TASK DESCRIPTION:
Please answer the following from the text on progressive rock, one line each.
(a) Which Jethro Tull album does it name as having one long song on two album sides?
(b) What sounds did the Mellotron crudely emulate?
(c) How long is "Echoes," and on which album does it appear?

The crucible had been simmering since The Mothers' Freak Out.
Though not truly a progressive album, it was the first to take classical and
jazz elements and pair them with the avant-garde, all with a rock core. Kind of like stone soup. Trout Mask Replica also plays a role, but the Mothers and
Captain Beefheart were American and lived, nonetheless, in Laurel Canyon. The
progressive ideology would never truly take hold for American musicians. There
was a different sensibility. America would propel Jethro Tull to the No. 1
position with one long song on two album sides (wtf?) (Thick as a Brick), yet with the
exception of progressive light (like
Pepsi Light - bands like Kansas and Styx), progressive rock simply wasn't an American forte.
To pinpoint it, it was Days of Future Past and the Moodys
that set the scene, the result of a combination of new technology (in short, the
Mellotron, which crudely emulated choral and orchestral sounds) and
desperation, leading to an increasing number of British bands expanding rock's
canvas musically and lyrically without the slightest consideration of the pop
hit mainstream. The next more vital step was found in King Crimson's
stunning 1969 debut, In the Court of the Crimson King, which inspired
others, such as fellow Londoners Yes, to release Close to the
Edge less than a year after their breakthrough album Fragile, or Meddle
by Pink Floyd, containing the 18 minute futuristic opus "Echoes."

DATA EXTRACT:
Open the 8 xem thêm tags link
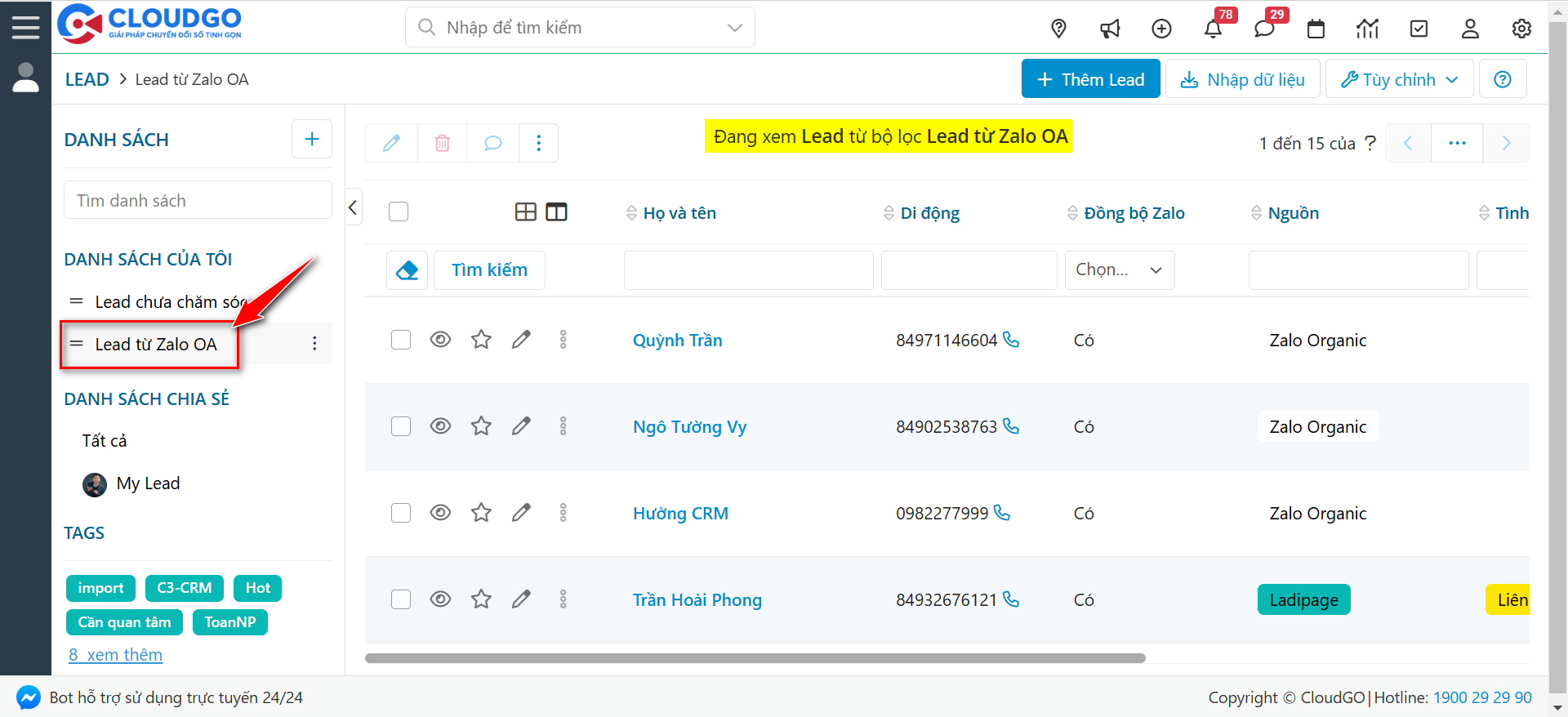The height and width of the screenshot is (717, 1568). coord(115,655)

--

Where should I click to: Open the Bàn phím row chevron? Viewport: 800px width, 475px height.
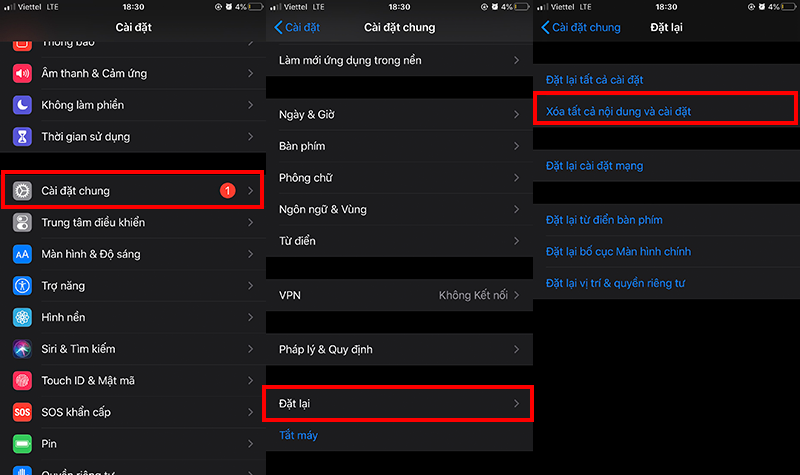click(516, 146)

FINISHED TASK:
(a) Thick as a Brick
(b) Choral and orchestral sounds
(c) 18 minutes, on Pink Floyd's Meddle